BEGIN
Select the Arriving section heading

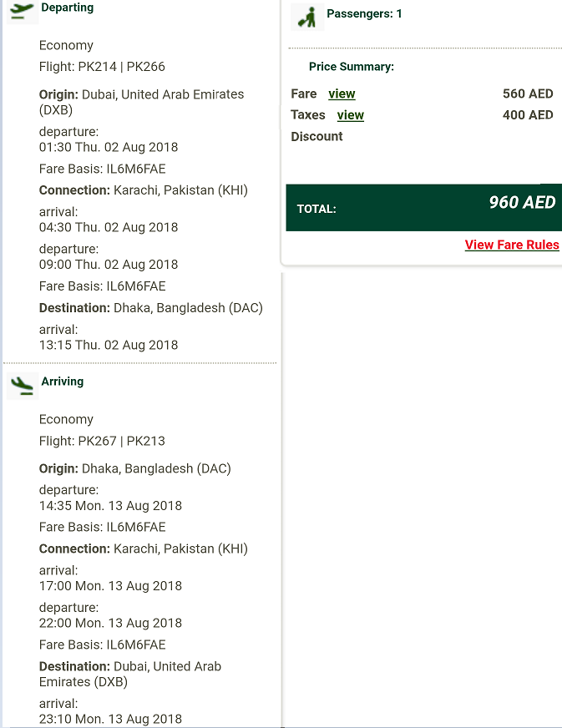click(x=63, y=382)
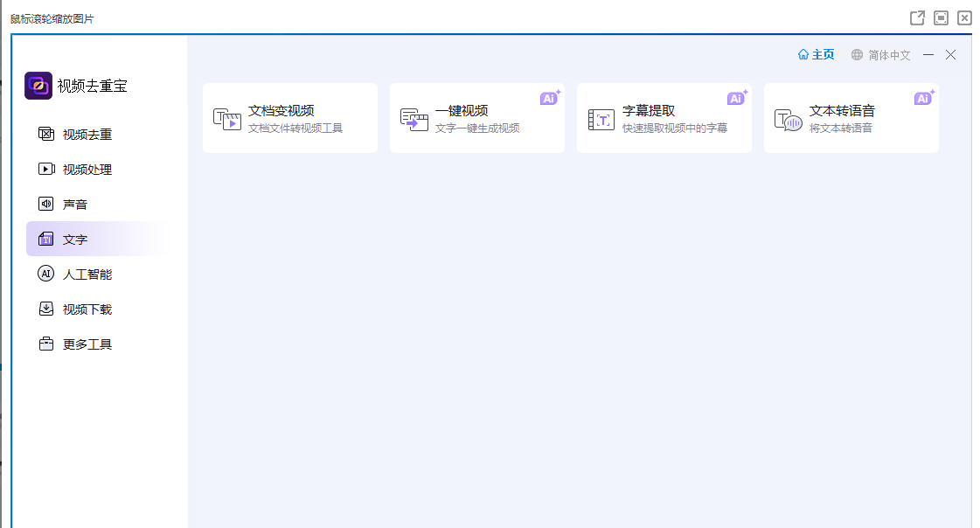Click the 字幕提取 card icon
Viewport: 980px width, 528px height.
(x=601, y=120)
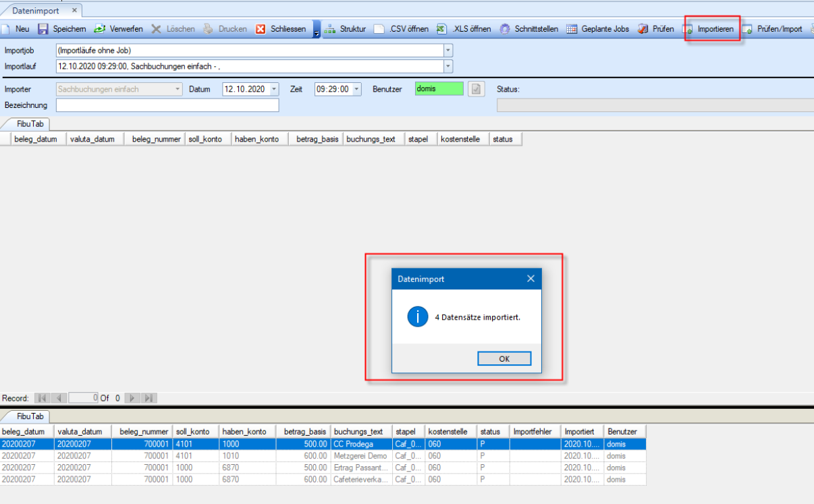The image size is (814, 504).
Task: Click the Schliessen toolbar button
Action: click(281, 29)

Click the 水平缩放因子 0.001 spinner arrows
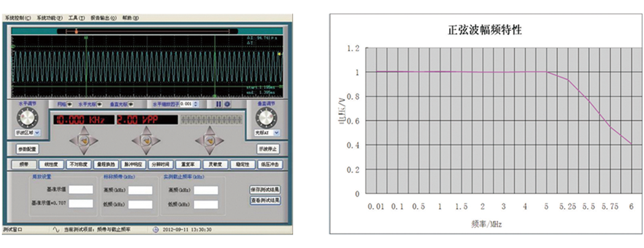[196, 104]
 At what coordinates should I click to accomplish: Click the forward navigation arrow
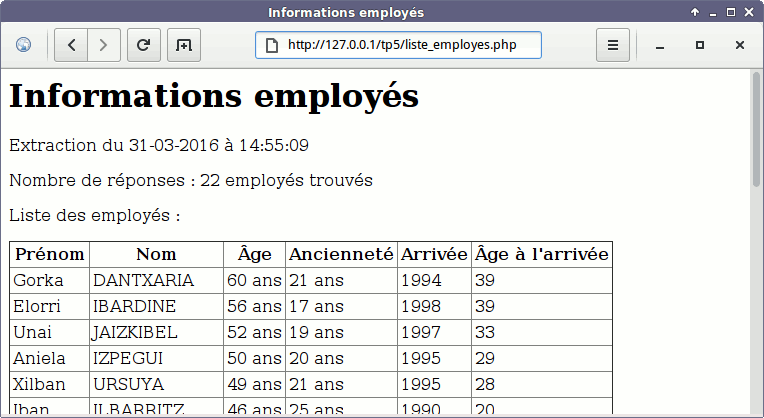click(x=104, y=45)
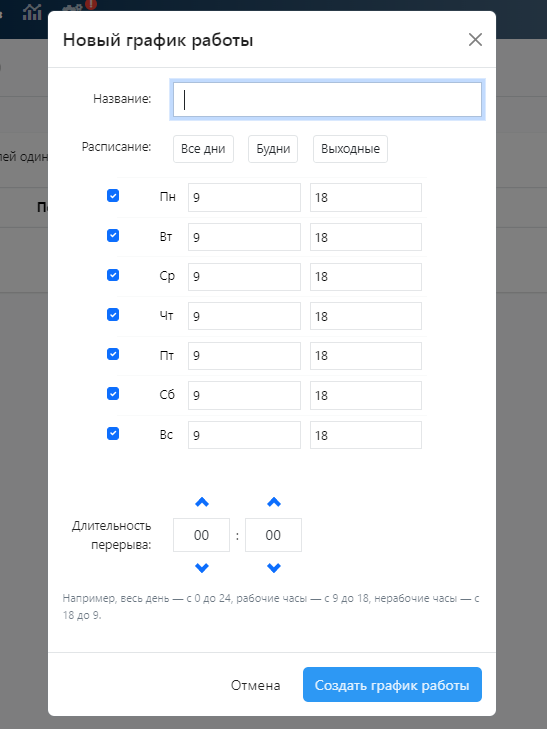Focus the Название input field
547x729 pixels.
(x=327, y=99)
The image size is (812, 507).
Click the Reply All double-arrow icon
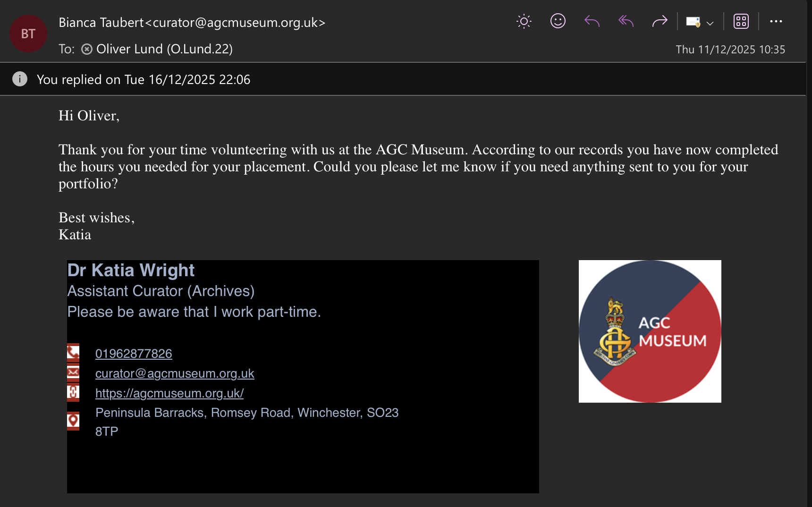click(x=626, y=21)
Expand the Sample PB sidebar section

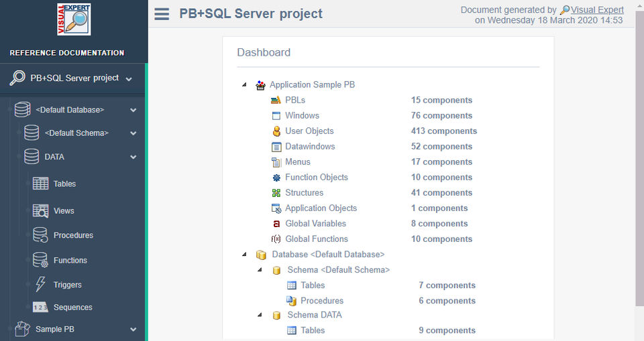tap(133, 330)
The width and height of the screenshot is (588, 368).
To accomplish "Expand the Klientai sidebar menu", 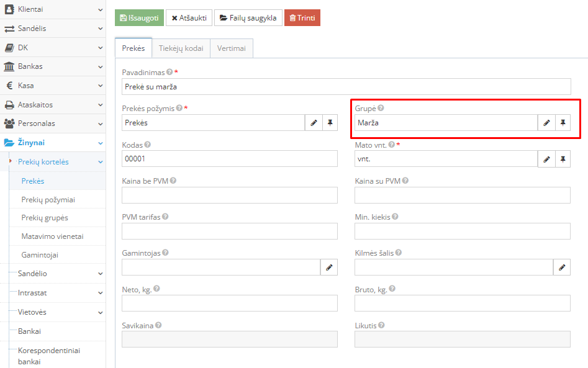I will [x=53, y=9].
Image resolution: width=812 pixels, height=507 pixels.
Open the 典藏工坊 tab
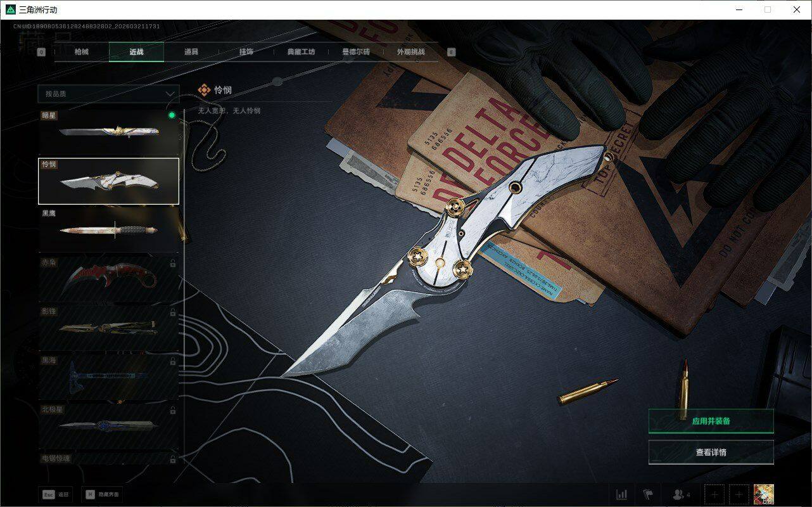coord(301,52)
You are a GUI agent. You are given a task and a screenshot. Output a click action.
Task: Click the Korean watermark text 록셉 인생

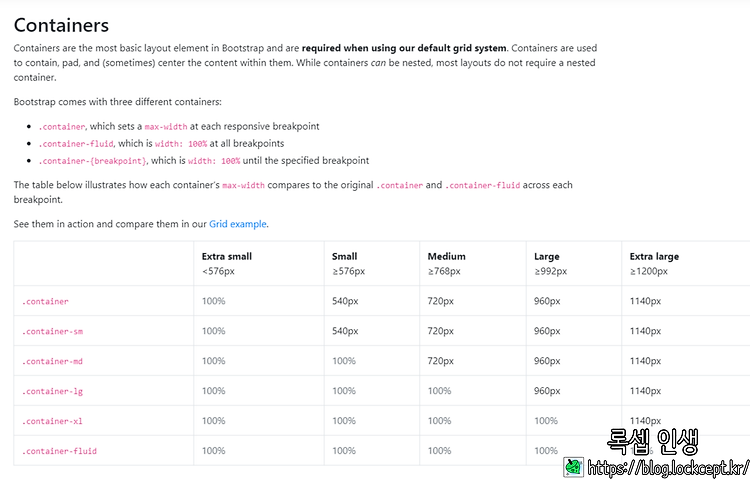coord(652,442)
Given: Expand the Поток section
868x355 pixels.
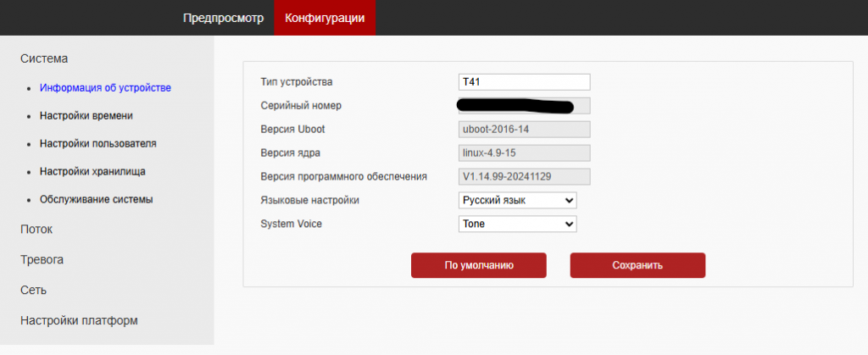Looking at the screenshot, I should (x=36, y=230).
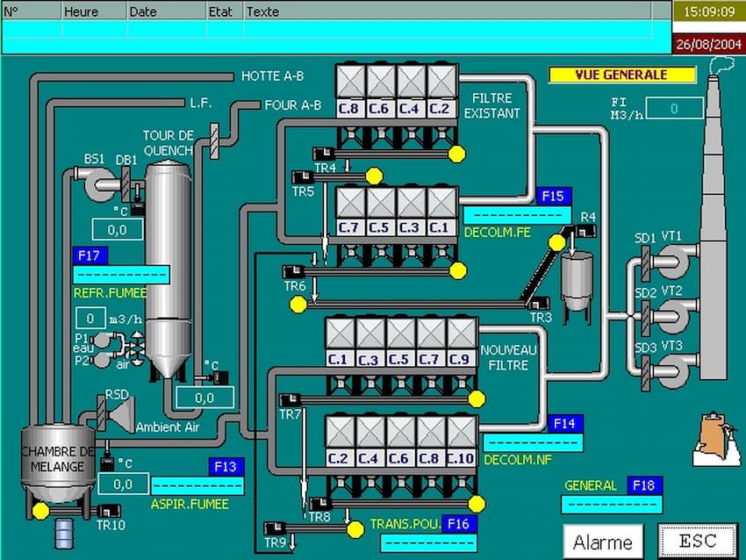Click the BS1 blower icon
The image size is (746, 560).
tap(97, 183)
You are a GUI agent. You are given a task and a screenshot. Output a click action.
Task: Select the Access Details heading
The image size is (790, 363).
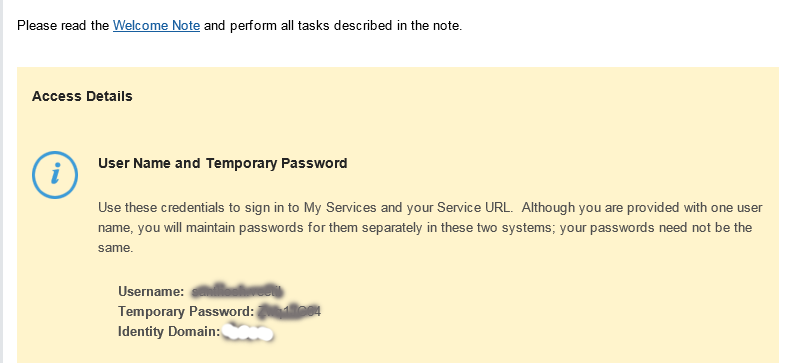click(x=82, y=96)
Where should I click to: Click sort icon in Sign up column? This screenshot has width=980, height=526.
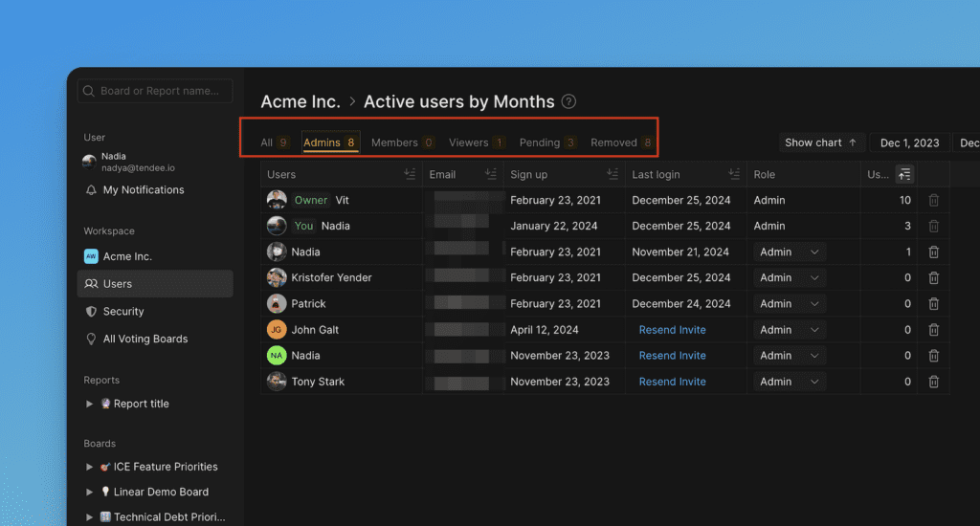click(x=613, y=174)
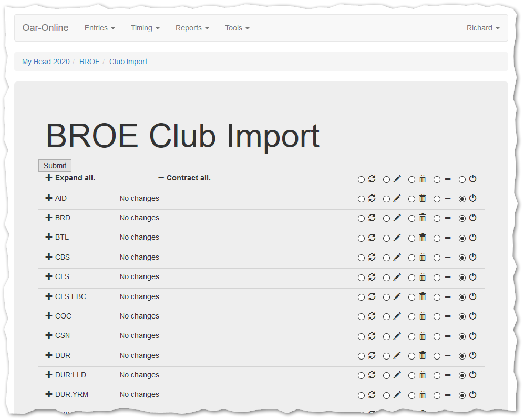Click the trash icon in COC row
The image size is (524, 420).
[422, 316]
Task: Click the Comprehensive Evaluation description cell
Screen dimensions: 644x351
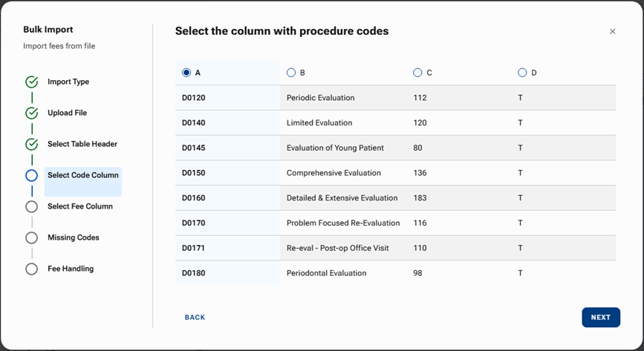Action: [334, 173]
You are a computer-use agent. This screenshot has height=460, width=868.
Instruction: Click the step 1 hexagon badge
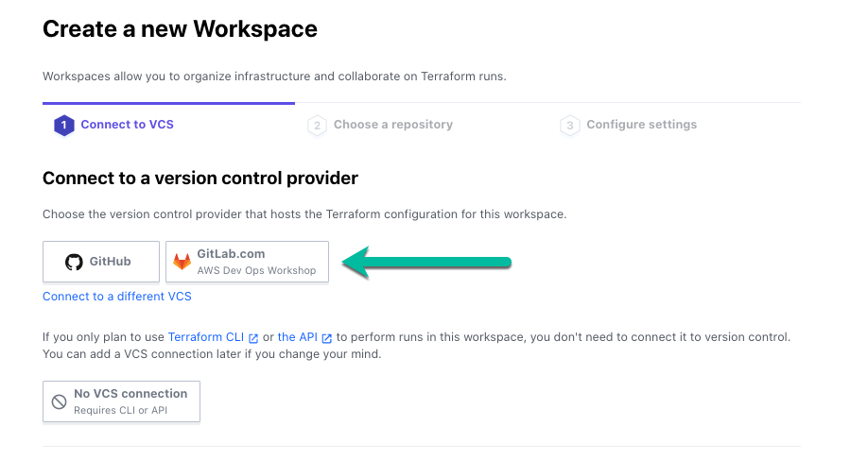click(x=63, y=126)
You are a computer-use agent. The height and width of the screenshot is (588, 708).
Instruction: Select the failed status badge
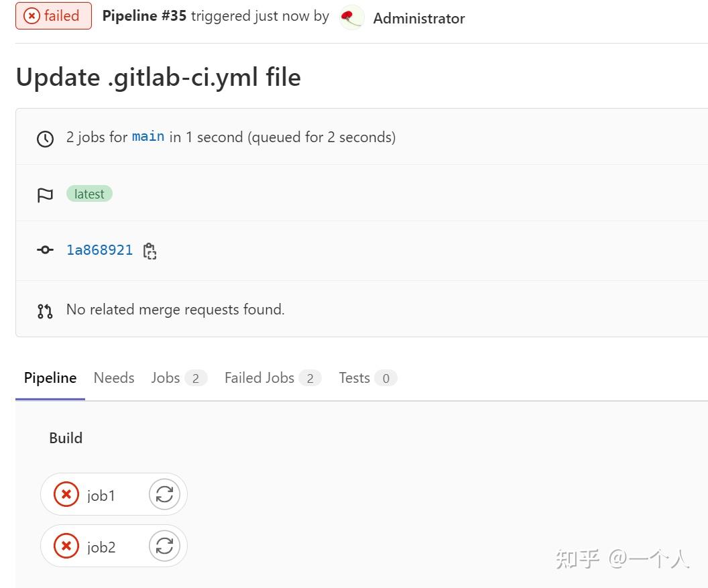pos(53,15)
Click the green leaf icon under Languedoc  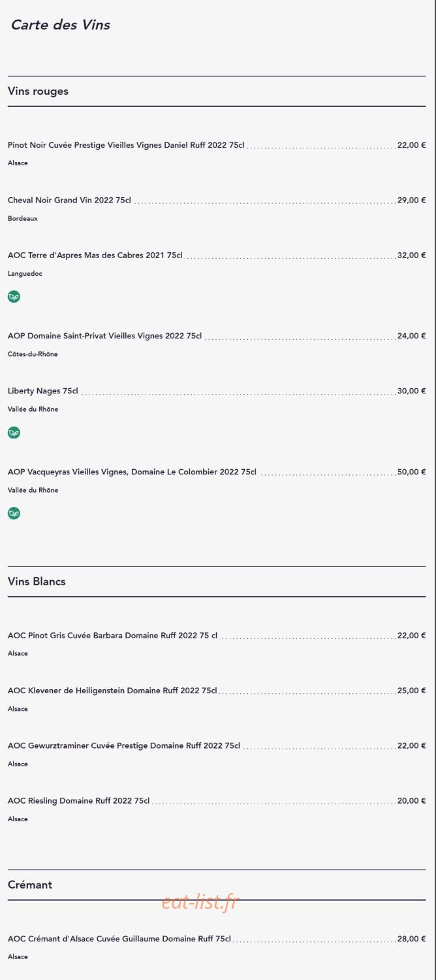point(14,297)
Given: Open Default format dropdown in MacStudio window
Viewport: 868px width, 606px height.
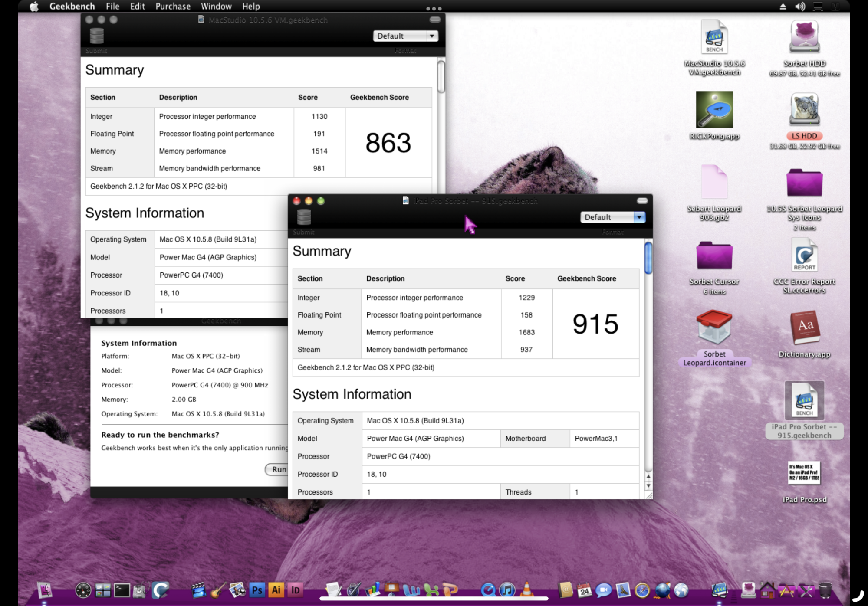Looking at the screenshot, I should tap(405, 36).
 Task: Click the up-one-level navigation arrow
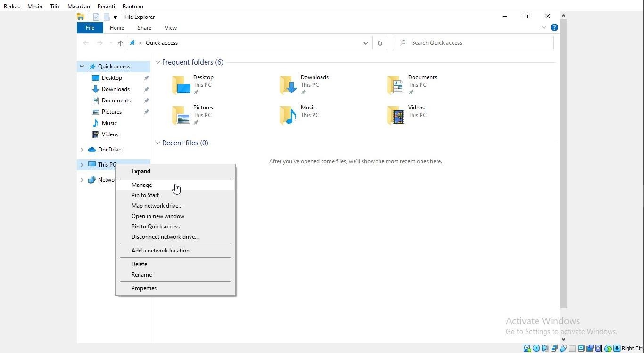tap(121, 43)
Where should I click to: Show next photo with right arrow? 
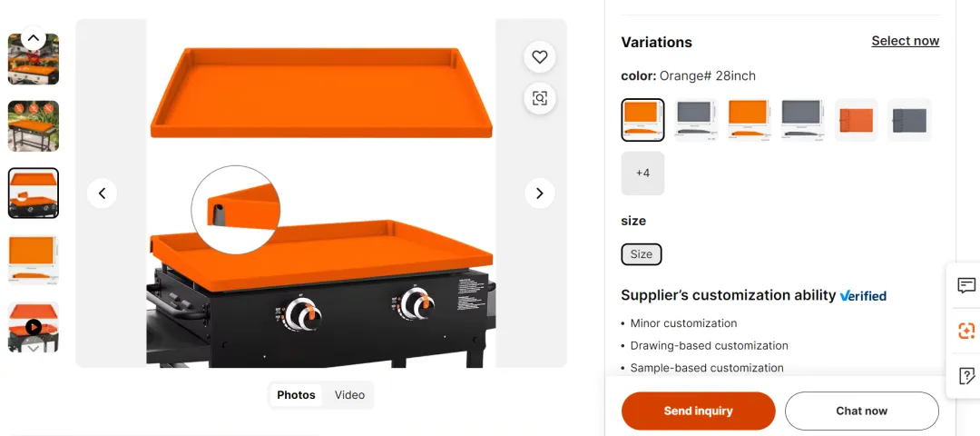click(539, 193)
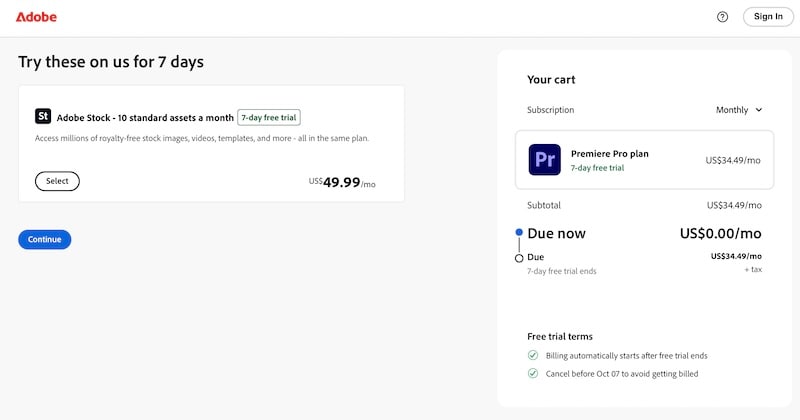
END
- WHAT THE TASK ASKS: Count the lines in the items above that contain the word "Where". Reply with the number only.

- SOLUTION FOR THIS PROBLEM: 2